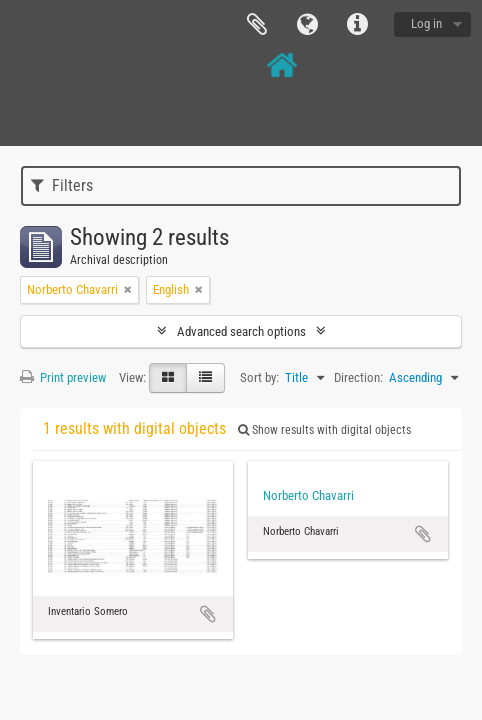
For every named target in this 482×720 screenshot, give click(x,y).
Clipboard (257, 25)
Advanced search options (241, 331)
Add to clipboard (208, 614)
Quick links (357, 25)
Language (307, 25)
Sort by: (259, 377)
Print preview (63, 377)
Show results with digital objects (324, 430)
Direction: (358, 377)
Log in (426, 23)
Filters (62, 185)
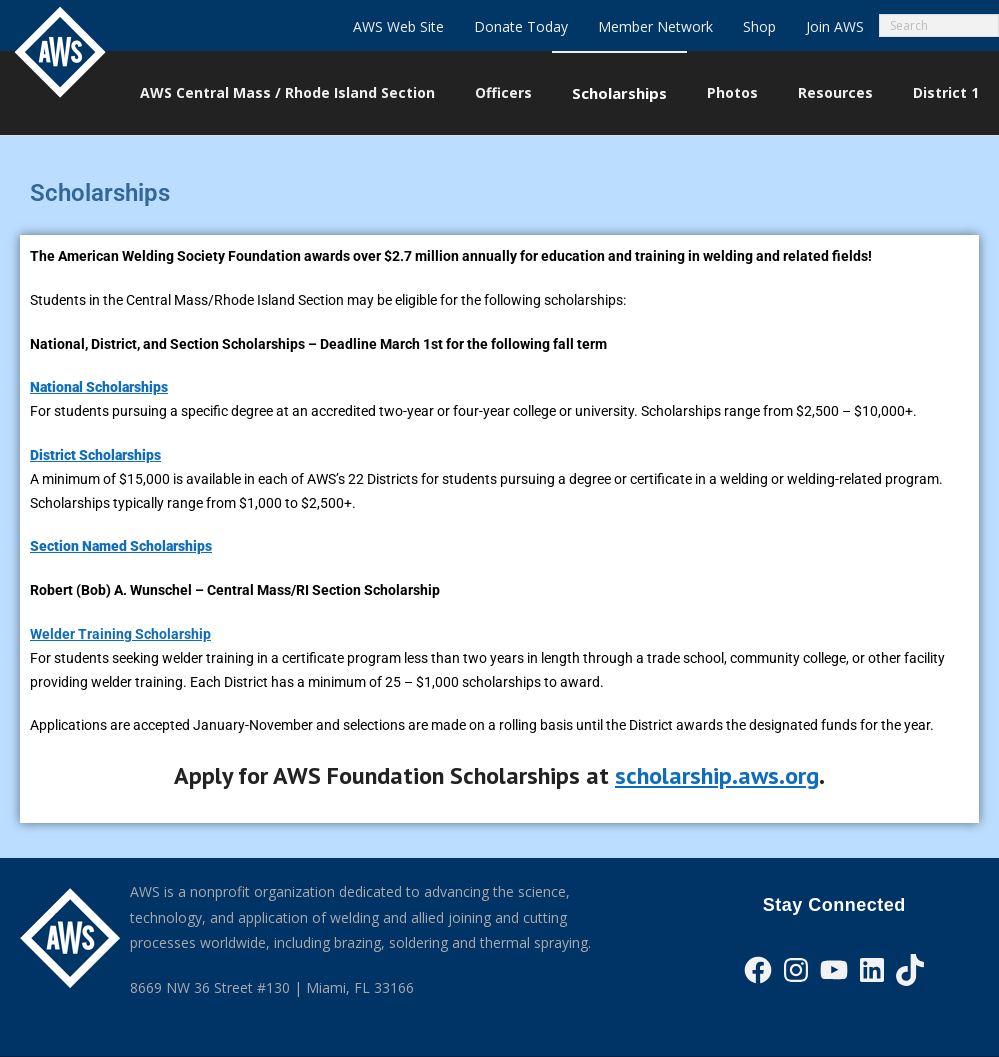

# # # # #

Reproduce all of the material above with "Print preview" swapped for "Print layout" and every other detail unchanged, omitting the pictures.

For every named target in this 482×720 screenshot, give click(x,y).
Clipboard (257, 25)
Advanced search options (241, 331)
Add to clipboard (208, 614)
Quick links (357, 25)
Language (307, 25)
Sort by: (259, 377)
Print layout (63, 377)
Show results with digital objects (324, 430)
Direction: (358, 377)
Log in (426, 23)
Filters (62, 185)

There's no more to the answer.